Records from a data source:

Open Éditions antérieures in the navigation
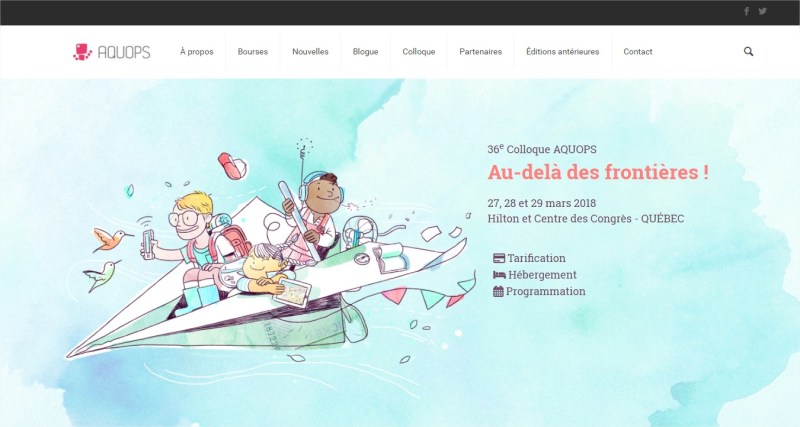The image size is (800, 427). (x=563, y=52)
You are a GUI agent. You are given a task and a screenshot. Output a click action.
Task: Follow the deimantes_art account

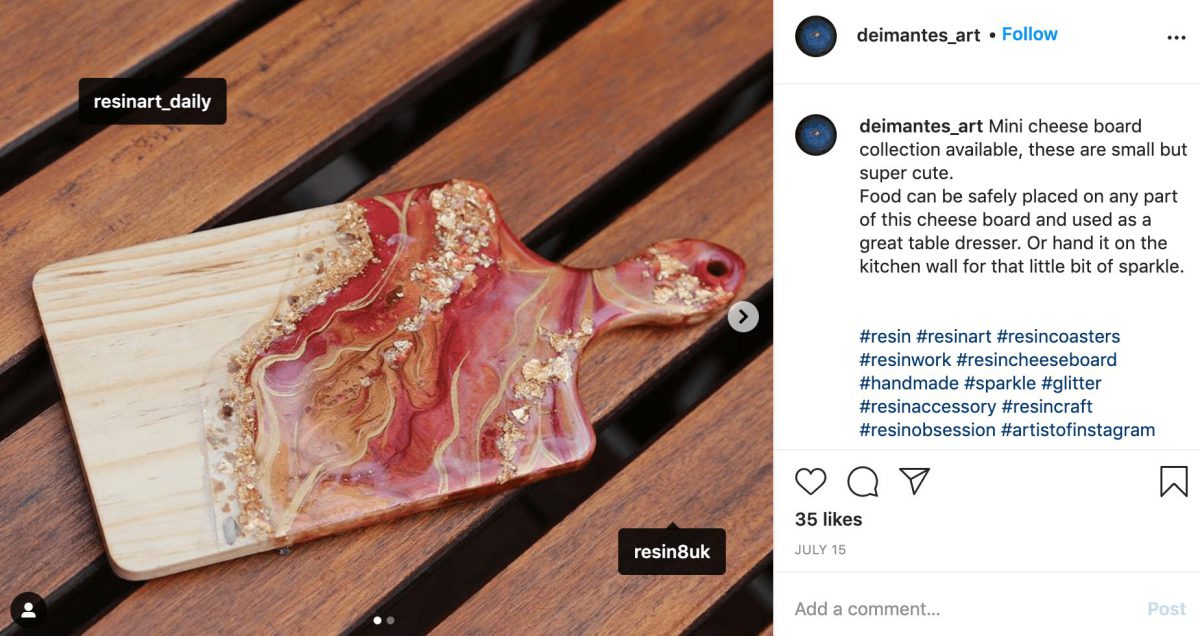pyautogui.click(x=1029, y=34)
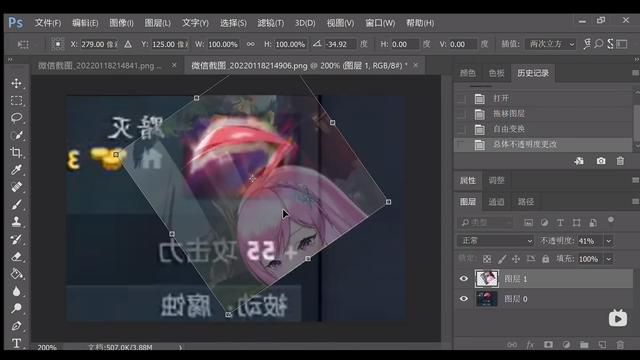The height and width of the screenshot is (360, 640).
Task: Hide layer 图层 1 visibility eye
Action: click(464, 279)
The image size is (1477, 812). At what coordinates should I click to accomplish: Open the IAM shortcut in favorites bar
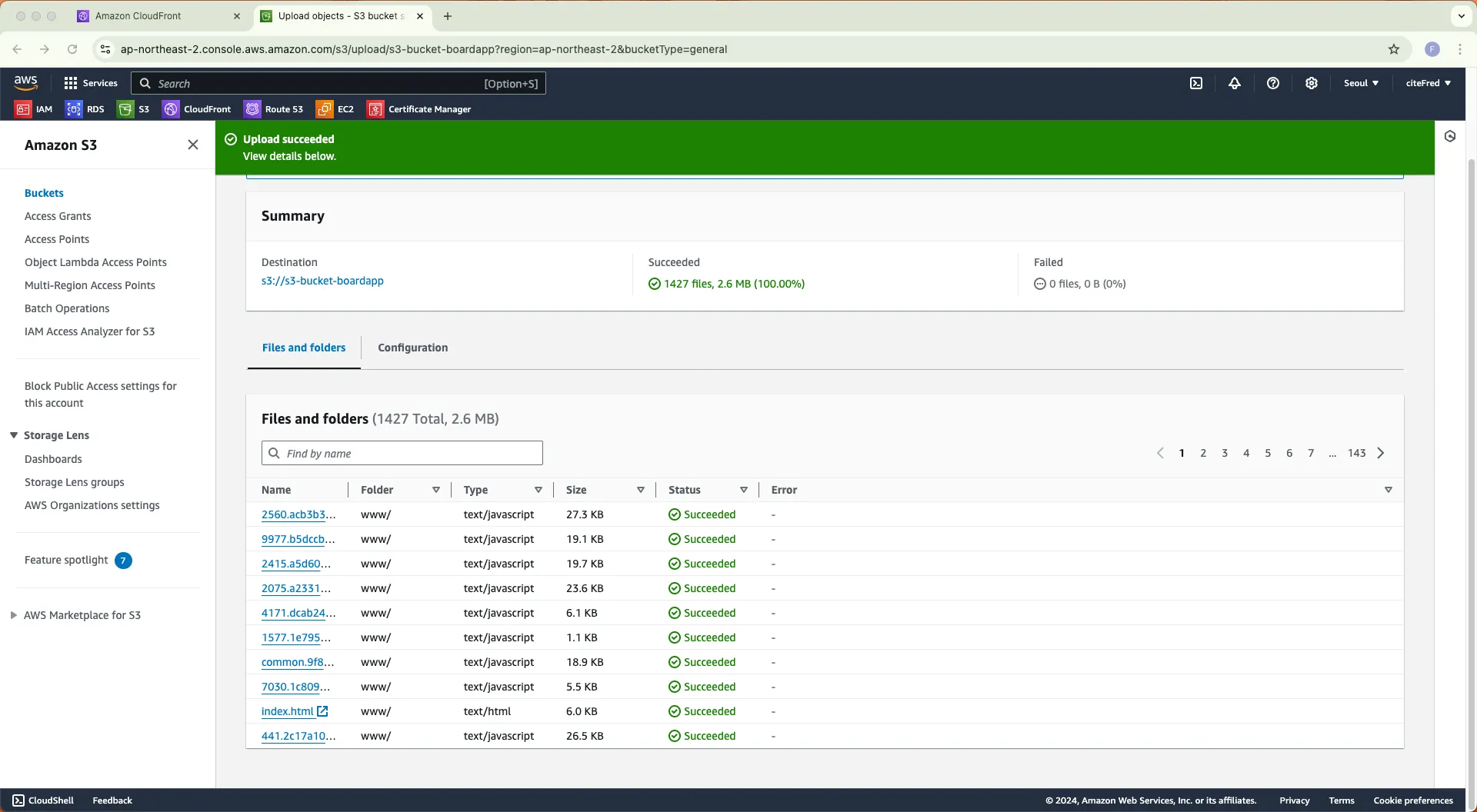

What is expected: Produce a word-for-word copy of the records, omitting all images.

Solution below:
Open Éditions antérieures in the navigation
The image size is (800, 427). (x=563, y=52)
You are a GUI agent. You are given a task and a screenshot. Output a click action.
Task: Follow the deimantes_art account

pyautogui.click(x=1029, y=34)
The height and width of the screenshot is (360, 640).
Task: Hide layer 图层 1 visibility eye
Action: click(464, 279)
The image size is (1477, 812). At what coordinates should I click to accomplish: Open the IAM shortcut in favorites bar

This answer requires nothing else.